Liam Getreu in the Drum

I could call this the arrival of Amos Oz liberalism in Australia. Tepid, politically uncourageous, but a major shift to the Left for Australia’s articulate segment of establishment friendly Jews.  This is his op ed in the Drum. He criticises Newt Gingrich for saying the Palestinians are an “invented” people. But “it’s probably fair to say that the Palestinians are a new people, more so than the Jews”. Note how even when criticising this ultra-right Zionist propaganda, he has to stake a superior claim to Jews than Palestinians.

Factually, I think it’s a pretty dubious claim. I mean, I reject all nationalisms. But suppose we were to accept either as legitimate. Baruch Kimmerling and Joel Migdal trace Palestinian nationalism back to the mid 19th century. This obviously pre-dates modern Jewish nationalism. I mean, think about modern Jewish nationalism. Herzl was by no means a major representative figure. Many Jews who moved to Palestine didn’t do so for ideological reasons: they moved because they were fleeing persecution in Europe. And as more and more Jews fled Europe, they went to Palestine because they couldn’t escape to anywhere else.
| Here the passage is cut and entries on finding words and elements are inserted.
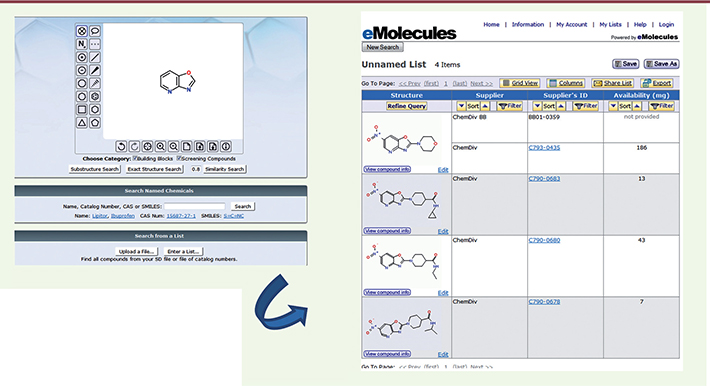Sort Supplier column descending with down arrow
The width and height of the screenshot is (710, 386).
coord(461,106)
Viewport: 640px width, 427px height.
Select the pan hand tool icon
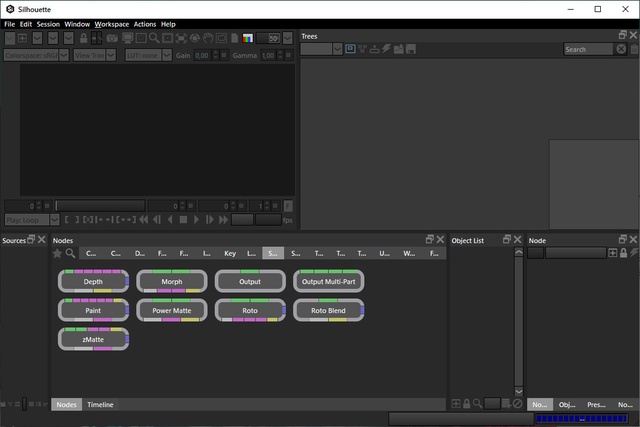tap(207, 38)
Maybe the argument can be made that after the Holocaust Zionism was more generally accepted among Jews. Ok, but if we’re to date the acceptance of modern Jewish nationalism among Jews from the 40s (or even, to be generous, the 30s) – I think it’s hard to argue that makes Jewish nationalism more recent than Palestinian nationalism. It could be argued the yishuv embraced Jewish nationalism, but they were – then as now – a small minority of the world’s Jewish population. Most Jews today accept Zionist claims, whether in the diaspora or in Palestine – this is a recent innovation.
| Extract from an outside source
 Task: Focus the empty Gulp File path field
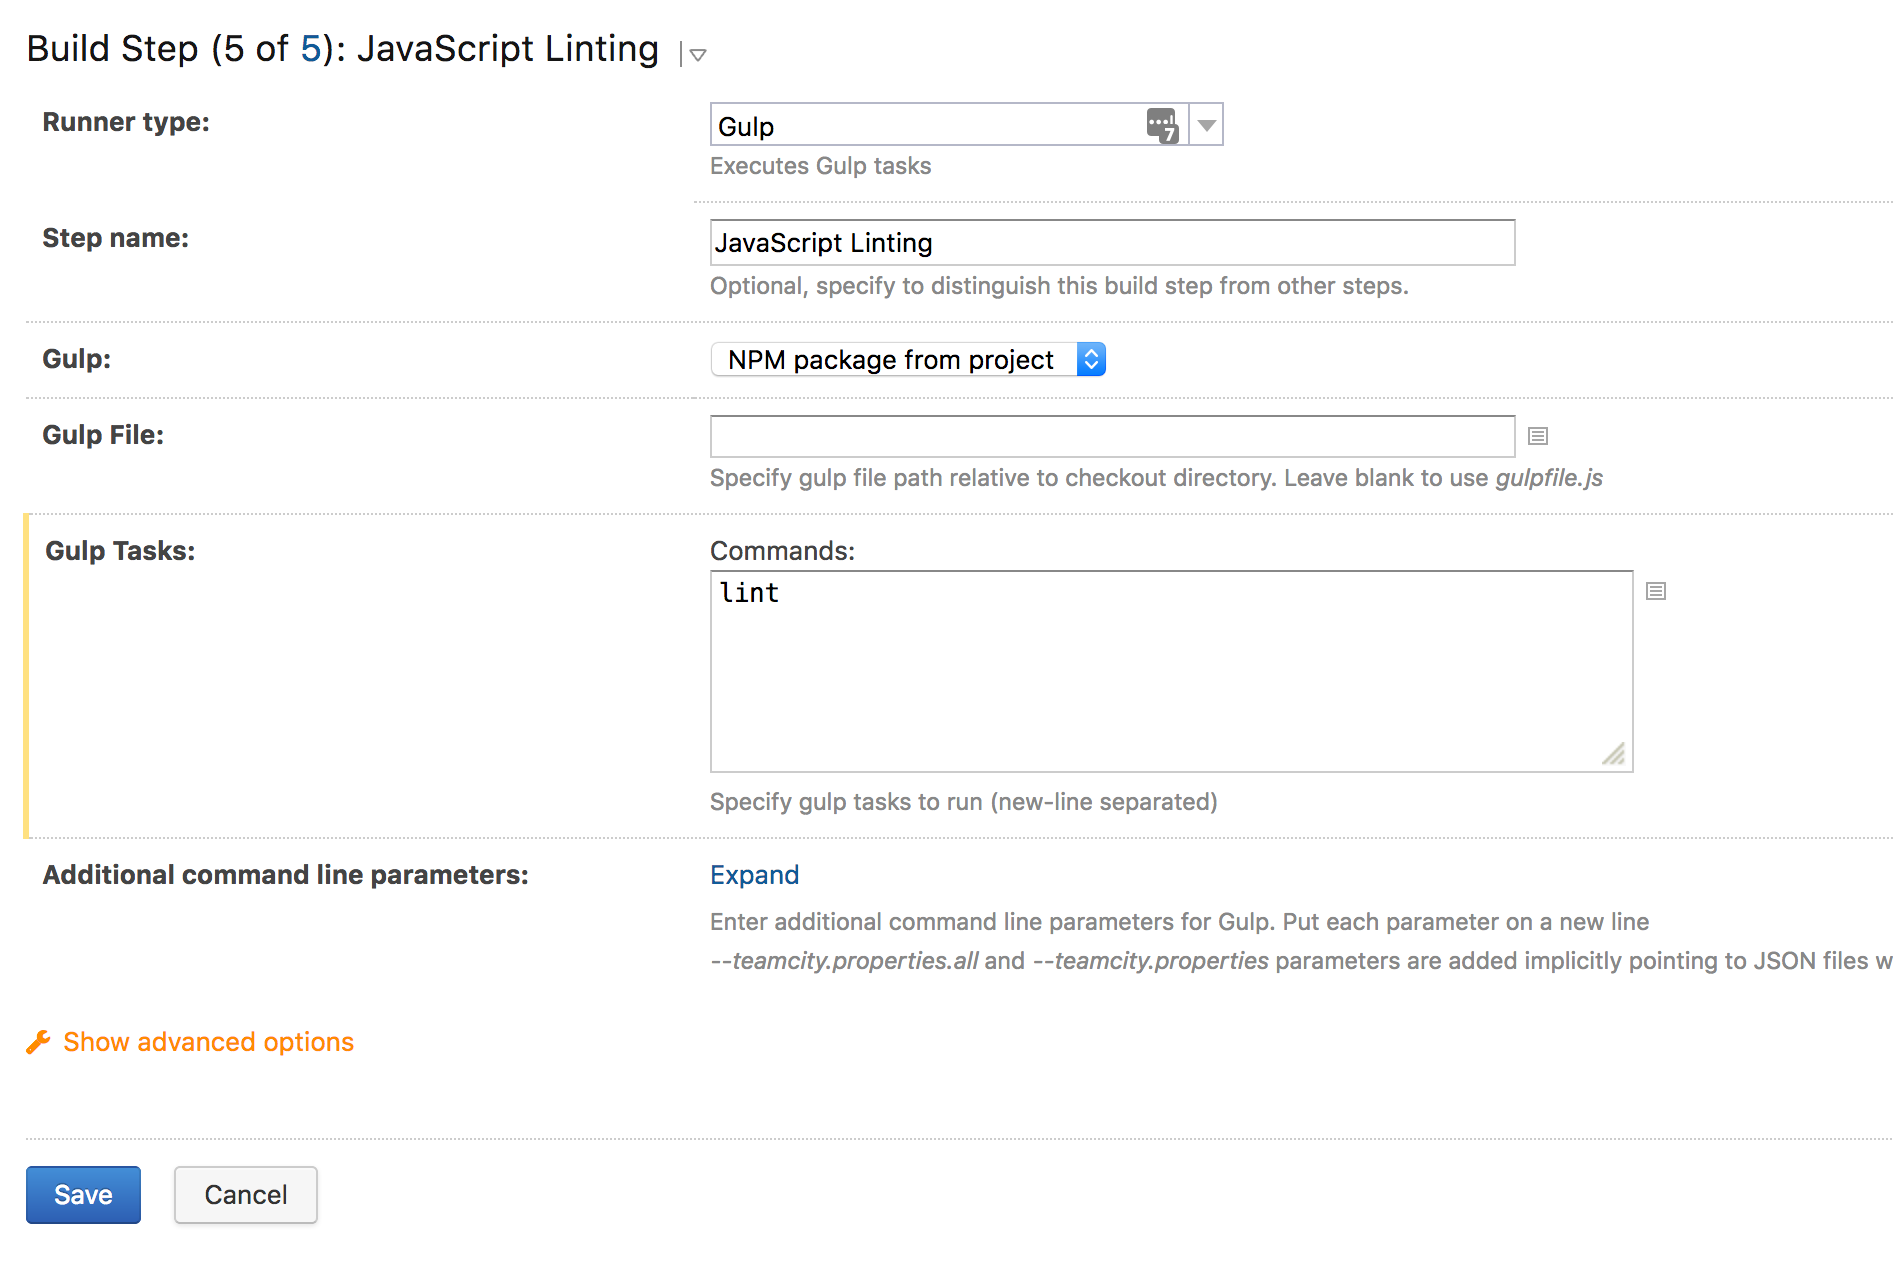(1112, 437)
Note also this, as is typical in writings by Amos Oz type “liberals”.

They’re clambering for support from the hawkish Jewish Right, trying to prove that they, more than any other, are the true ‘pro-Israel’ candidate. The only thing is, in doing so, they’re ultimately being destructive to Israel’s own interests.
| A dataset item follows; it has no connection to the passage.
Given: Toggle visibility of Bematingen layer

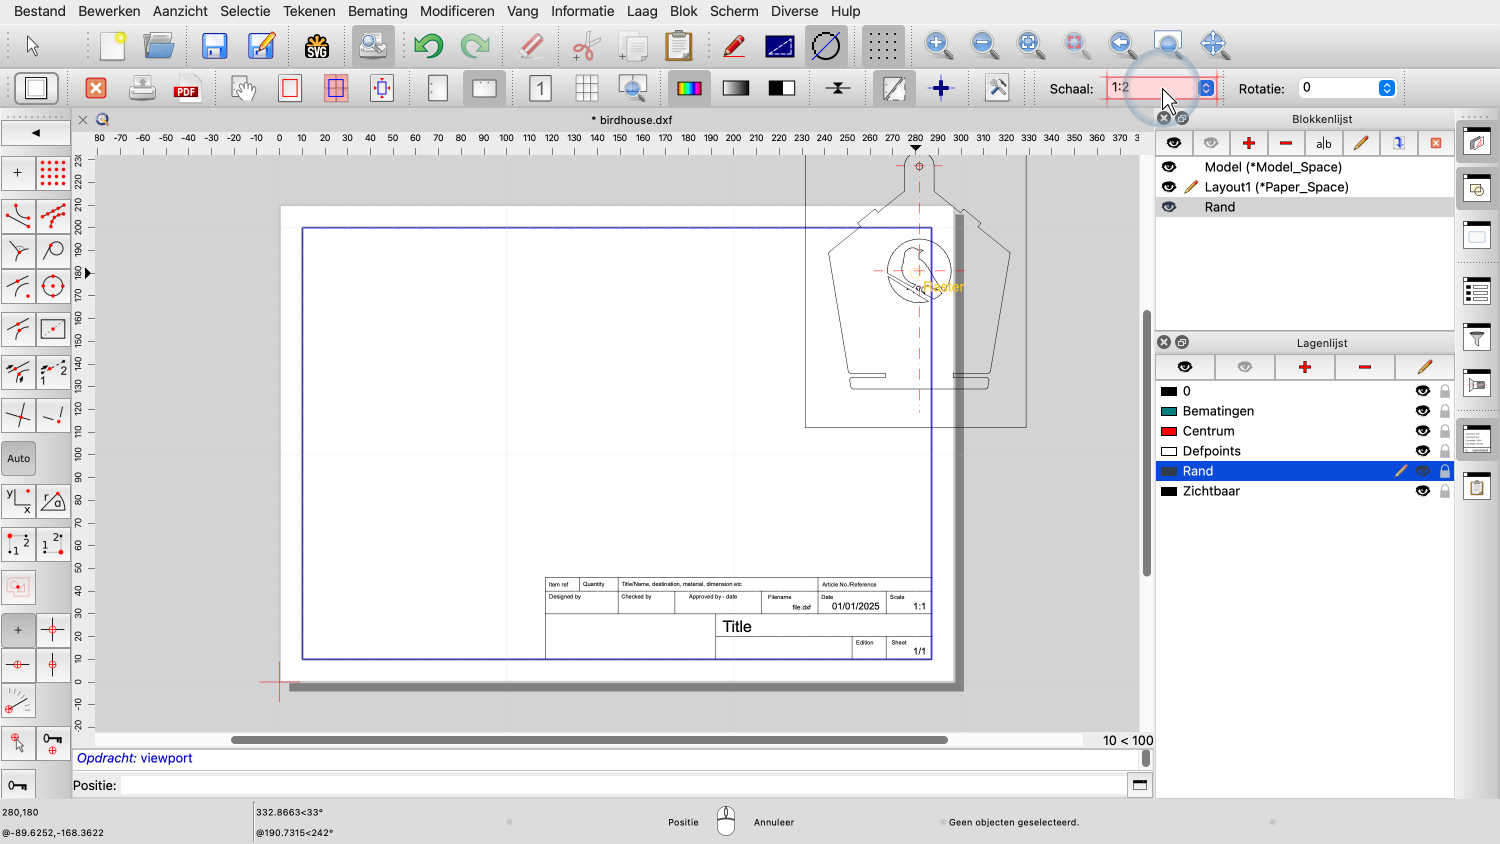Looking at the screenshot, I should (1422, 411).
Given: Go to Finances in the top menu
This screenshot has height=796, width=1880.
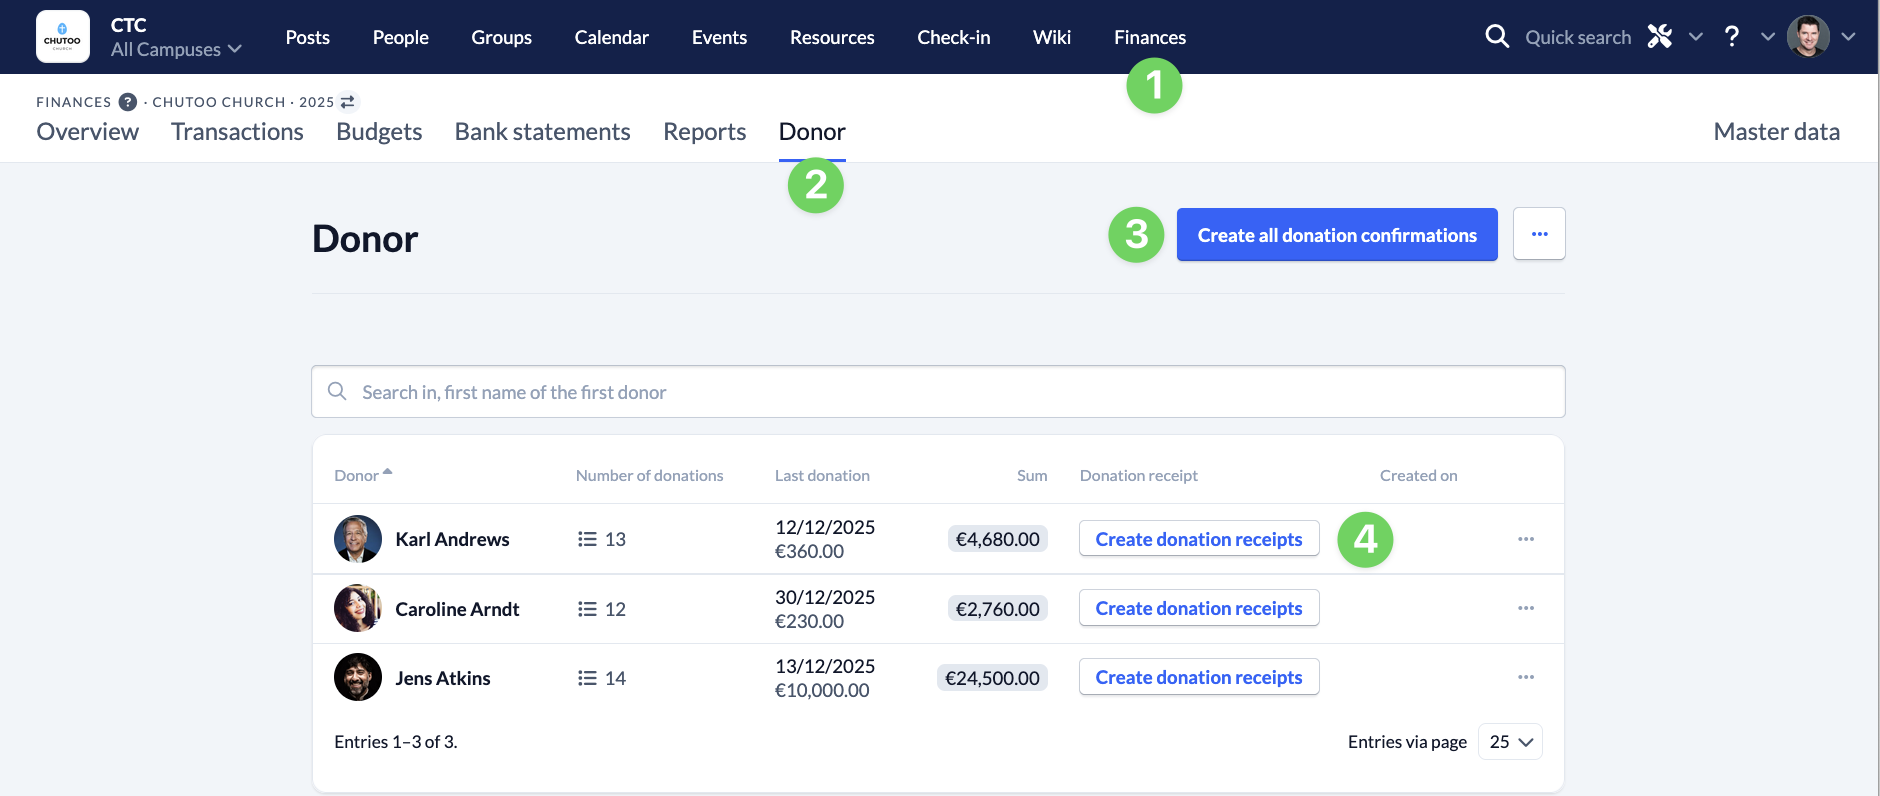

Obviously, this is the only issue that matters. Trivial issues like the Palestinians don’t matter, because they’re not people, so we don’t even have to consider what interests they might have.

There are also the factual issues which Getreu has no grasp of at all

For example, since the Six-Day War, US foreign policy has held that Israeli settlements over the Green line are illegal, putting its interpretation of the Geneva Convention in line with everyone else’s. That policy has formed the basis of American support of the two-state solution to this day – that the West Bank and Gaza are temporarily occupied by Israel in the expectation that one day soon they will disengage, with minimal agreed swaps, to create a Palestinian state.

The US might say settlements are illegal – that’s not the same as saying it is US policy. The obvious fact is that settlements are basically bought with US aid money, and have been for decades, and with diplomatic support at the UN, as Getreu probably knows. Put that aside. When has the US supported a two state solution? It has overwhelmingly supported Israel blocking the two state solution, against the rest of the world. And when Getreu says the “Zionist dream” of a Jewish and democratic Israel – what he leaves out is an Arab free (or at best, minority) Israel. The issue is obvious, so he obscures it. Why not annexe the occupied territories? Because it would give Israel too many Arabs. Why are there millions of Palestinians in refugee camps? Because of the Zionist dream.

Look at how he deals with the Nakba by the way: ” as 750,000 Arabs living in Palestine were expelled and/or fled as a result of the end of the British Mandate and the establishment of Israel”. They fled because of the end of the Mandate and creation of Israel. Not because of, say, the Zionist militias forcibly expelling them from Lydde and Ramleh and so on, or from terror after seeing what happened at Deir Yassin and Dawayima and so on.

But let’s go on

Perhaps the only thing clearer is that today the Palestinians have a well-defined desire for statehood, not only independent of the Israeli occupation, but also of their neighbouring Arab states.

The Palestinians don’t have any relevant rights that Israel is violating. No, they have a mere desire for self-determination. Getreu concludes with waffle about the “peace process”. That presumably means something like this: Netanyahu and Abbas should conduct “negotiations” “without preconditions” – that is, Israel can build more settlements on Palestinian land, whilst refusing to negotiate with Hamas (who the Palestinians elected). Tragically, Getreu complains that “There is no hope their position of an honest broker can be sustained by a president with such a view.” Plainly, he considers Obama, Bush, Clinton et al honest brokers.

Note also – when talking about “counter-productive” contributions to his imaginary peace process, he doesn’t mention any of Israel’s policies (or the US’s for that matter). It’s just the Republicans holding Israel back. Ok, I guess if the Republicans were more reasonable there would be peace. Except Obama is more hated in the Arab world than Bush, Clinton oversaw the rise and fall of Oslo and the 2nd Intifada, and Carter oversaw zero progress on Palestine but at least the first Israeli invasion of Lebanon. Incidentally, that was when the world first started supporting a two state agreement, which the US began blocking in 1976.